The environments required to test and run your code can also be provisioned automatically on cloud infrastructure. For example, a simple code commit to a cloud-hosted code repository from the developer's laptop can trigger the build, deployment to a test environment, execution of automated tests and then deployment to a production environment for end users, all without the need for the developer to directly access any network or servers.

With the systems deployed and available to end users, your operations team needs to understand the health of the system and react to any issues that may occur. Cloud-based technology, such as DataDog, can offer observability of metrics such as performance, memory and application logs to build health checks of the system. These metrics can trigger alerts to warn of errors in real time, meaning the ops team does not need direct access to the infrastructure.

Everything you need to get a developer up and running—a laptop, a code editor and an internet connection—is available on all the public cloud platforms. Enabling the same experience from your own data center is possible, but costly and not advised.

2. Implement a robust security strategy

A remote-first work environment also invites new security challenges and considerations. You need to be even more careful about who can access your systems and apply changes when working in the cloud. You should create a more stringent security policy that includes identity management and zero-trust architecture.

  • Identity Management

Most systems have their own user management to define who has access and what they can access within that system, but your security team does not want to be managing users across dozens or hundreds of different systems. Identity management introduces a third-party authentication mechanism that centralizes your user management and manages your access entitlement across all the systems that your business uses. Delegating this to a central platform to create or remove new users can be done in one system and take immediate effect across all systems.

The ultimate comfort of an identity management system is that if a user account becomes compromised or an employee leaves your organization, you can remove user access to all systems with just one click.

  • Zero-Trust Strategy

Credential abuse accounted for nearly 90% of web application breaches, and phishing occurred in over a third of all breaches—up from 25% last year. With identity-based attacks rising, a zero-trust architecture is quickly becoming the de facto means of securing your enterprise, environment and IP.

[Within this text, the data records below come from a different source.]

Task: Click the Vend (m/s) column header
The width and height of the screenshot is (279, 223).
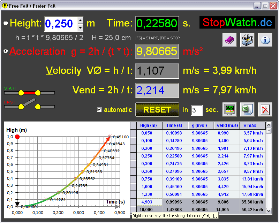Action: tap(227, 125)
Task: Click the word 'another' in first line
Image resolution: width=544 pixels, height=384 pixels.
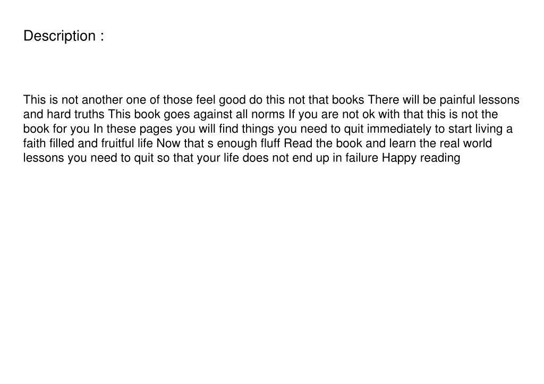Action: pos(102,100)
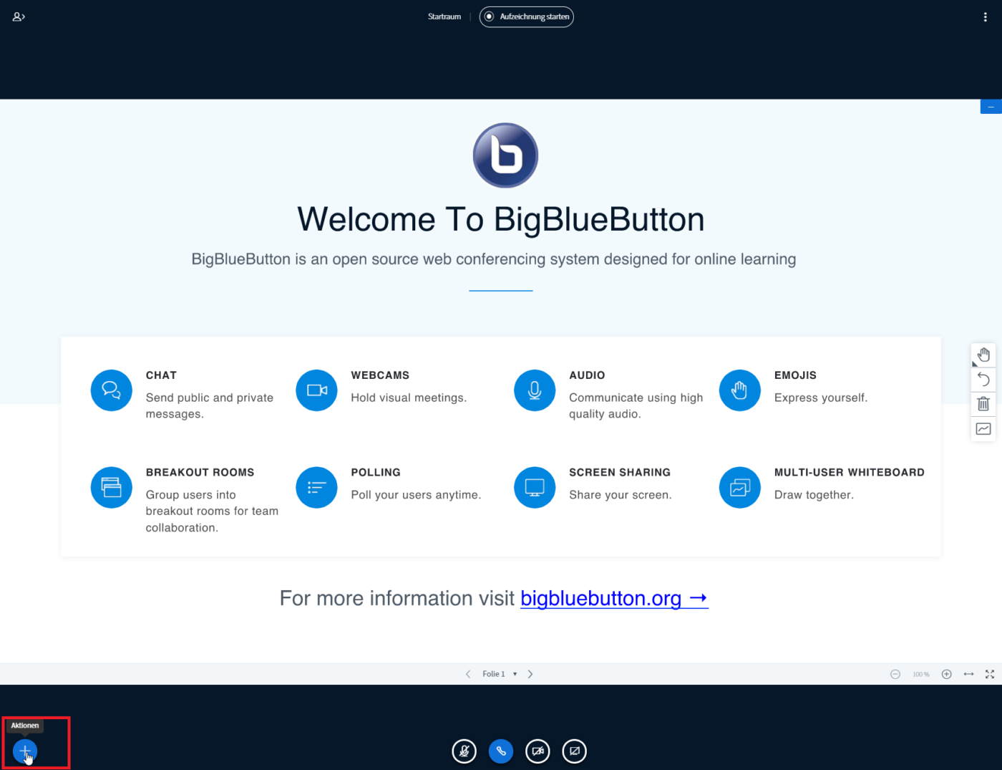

Traditional “onion layer” security approaches grant users access to a network via a VPN and focus on building protection around the system’s perimeters. This model increasingly represents more danger in a remote and cloud-first world. With more access points exposed to the internet, a system’s VPN can become compromised and give unauthorized users free rein to roam and access vulnerable areas and information throughout the network. A zero-trust architecture flips this model on its head by making the identity "the new perimeter" and restricting user access to any resource without explicit permission.

Following the principle of “never trust, always verify,” a zero-trust world operates under the assumption that the network has already been breached. No device, user or application is safe, and every user requires express authorization to access any resource—which an identity management system can then revoke. This approach not only drives a more secure environment but also fosters a culture of increased vigilance that can lead organizations into more proactive security measures, such as DNS authentication for email phishing, security patch tracking and more.

In a distributed enterprise, access and control are key. To meet the needs of today’s hybrid environments, organizations must offer enhanced ease of use and opportunities for collaboration but also install advanced security measures. Adopting cloud-based platforms that streamline workflow and empower engineers to make changes in real time, combined with a rigorous identity-based security mindset, puts you on the path to lead your DevOps team—and the entire organization—confidently and securely into the future.